▶ [Problem 1] In the blog post about the pine trees, what kind of houses do the trees tower over?
▶ [Problem 2] In the blog post about the pine trees, condense the paragraph beginning "They are not, however, identical" into a shorter version that keeps its main facts.
▶ [Problem 3] Write the next part of the blog post about the pine trees, picking up after its final sentence.

▶ [Excerpt]
+---+

Friday, October 8, 2010

Love Hurts, Mr. Vine


All too often, our favorite things are also the source of our greatest anxieties: career ambitions, romantic partners, giant pine trees... The things we love keep us awake at night, make us reconsider choices, make us promise to do better, find the answer, work harder.

I was drawn to the pine trees from the very beginning. They're the tallest trees on the block, towering over the rows of single-story Utah ramblers like those rare and beautiful 7th grade girls who sway above the boys with grace and elegance instead of scrunching downwards into the offending spine, the emerging collarbones, the chin, the leg. These pine trees were content to be tall.

They are not, however, identical. The first one -- the one closest to the house, is a different kind (note: already I am comparing her as if the other were the standard; she is different) with branches that are all single swoops without any divergences. They sway like cartoon Snuffleupagus trunks in the wind, back and forth, up and down. They mock dramatic weather with their gentle circles, buoyant ease. Occasionally, I worry that her elephantine branches are too close to my new roof, that she will drop too many needles in my gutters (oh wait, I haven't put my gutter back on -- Add To Do), or in the midst of an especially powerful gust, the grace of her limbs will be pushed to the limit, twisting something until it goes *twang* and tumbles down and pierces through the shingles, tar-paper, OSB and rafters and goes into the attic. Sometimes, knowing exactly the make-up of your shelter gives you leave to worry about it even more. But most of the time, I trust this tree. Everybody likes a Snufflsupagus: simple, slow-moving, and predictably endearing.

+---+

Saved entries
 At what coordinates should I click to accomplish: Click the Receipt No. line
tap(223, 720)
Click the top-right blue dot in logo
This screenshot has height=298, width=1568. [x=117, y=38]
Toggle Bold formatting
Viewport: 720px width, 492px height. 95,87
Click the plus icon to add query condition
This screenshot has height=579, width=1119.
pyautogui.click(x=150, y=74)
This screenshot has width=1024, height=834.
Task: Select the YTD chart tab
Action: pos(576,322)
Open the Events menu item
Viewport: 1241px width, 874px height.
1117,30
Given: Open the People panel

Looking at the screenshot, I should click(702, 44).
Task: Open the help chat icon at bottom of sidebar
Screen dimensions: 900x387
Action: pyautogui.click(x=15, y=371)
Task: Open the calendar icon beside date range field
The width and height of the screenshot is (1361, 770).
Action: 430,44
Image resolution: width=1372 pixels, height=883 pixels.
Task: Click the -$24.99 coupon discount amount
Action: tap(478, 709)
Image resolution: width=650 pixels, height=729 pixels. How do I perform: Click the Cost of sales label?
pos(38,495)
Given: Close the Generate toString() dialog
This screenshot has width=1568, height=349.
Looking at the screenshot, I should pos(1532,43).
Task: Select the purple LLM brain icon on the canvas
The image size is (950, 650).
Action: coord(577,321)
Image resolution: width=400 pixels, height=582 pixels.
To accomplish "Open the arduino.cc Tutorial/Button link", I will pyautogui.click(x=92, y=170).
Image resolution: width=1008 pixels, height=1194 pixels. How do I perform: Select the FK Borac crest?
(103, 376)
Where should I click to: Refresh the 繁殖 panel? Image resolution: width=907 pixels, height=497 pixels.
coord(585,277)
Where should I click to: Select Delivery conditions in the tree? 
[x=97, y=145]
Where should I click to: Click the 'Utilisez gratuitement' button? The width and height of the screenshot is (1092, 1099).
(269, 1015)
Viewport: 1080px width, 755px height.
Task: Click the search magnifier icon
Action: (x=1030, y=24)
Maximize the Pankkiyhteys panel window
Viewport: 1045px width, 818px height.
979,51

+---+

▶ [Answer section 1] Rows of single-story Utah ramblers.

▶ [Answer section 2] The two pine trees differ. The one closest to the house is a different kind. Its branches are single swoops with no divergences, and they sway in gentle circles like cartoon Snuffleupagus trunks, unbothered by dramatic weather. The writer sometimes worries that these branches are too close to the new roof or will drop needles in the gutters, though the gutter hasn't been put back on yet. A strong gust might also snap a limb and send it through the shingles, tar-paper, OSB and rafters into the attic. Knowing how the shelter is built makes that worry worse. Still, most of the time the writer trusts this tree, which is simple, slow-moving and predictably endearing.

▶ [Answer section 3]
The second one -- the bigger one, in the back yard -- is denser and darker and more complicated. She is thicker at the base, with branching limbs that nest above in thatches and droops. She is also the one that has been twined around and around with ivy: vines as thick as my wrist grow from the base up into the canopy, twisting out alone the lower limbs and drooping down long curtains of dense foliage. This is tree I love and worry over in the wind, in the rain, when I think of the Ice Storm of 1991 in Rochester NY when all the trees were pulled down limb by limb from the weight of the ice that formed in thick, clear, brilliant flesh around every imaginable surface area. The violence caused over night was gorgeous, silent, and without mercy. This is the tree I worried about when I bought the house, when I leave the house, when I come home to the house. This is the tree that hosts the owl's nest near the top, above the clot of ivy choking the thick trunk, above the bench Jason and I scavenged from a pile of loose shingles and roofing materials on the side of the road four years ago, that my mother sewed cushion covers for that we stuffed with left-over camping foam after the road trip when J and I drove his new car from Michigan to Utah, following his return from Africa. This is the tree I worry about when I sit on the same bench that Jason fixed a couple weeks ago, using his drill gun to reattached the leg that had fallen off in transit, using the hand-sander to polish off the fuzz of aged wood splinters, using linseed oil to condition it for winter and bring out the grain. This is the tree that I worry about when we grill vegetarian Italian Sausage on two prong sticks above a fire in the grill that technically belongs to Erik but at this point I think we have squatter's rights, and besides, Jason got him a newer, better one anyway, I think. This is the tree.

So while I indulged in ambient anxiety, listening to the fall rain patter off the roof and plink against the tops of the paint cans I still have piled up outside my back porch door, Jason asked The Google what to do about our friend the vine.

Don't get me wrong. I liked the vine. It had big, lush leaves that shaded the summer's hot and drip-dropped the rain into a thin mist during our wet fall. I loved how it sent out spines of roots along the trunk of the pine, weaving itself into the bark, the bone, the marrow. But as we suspected, beauty kills, and eventually, even the loving ivy will overpower its pine host.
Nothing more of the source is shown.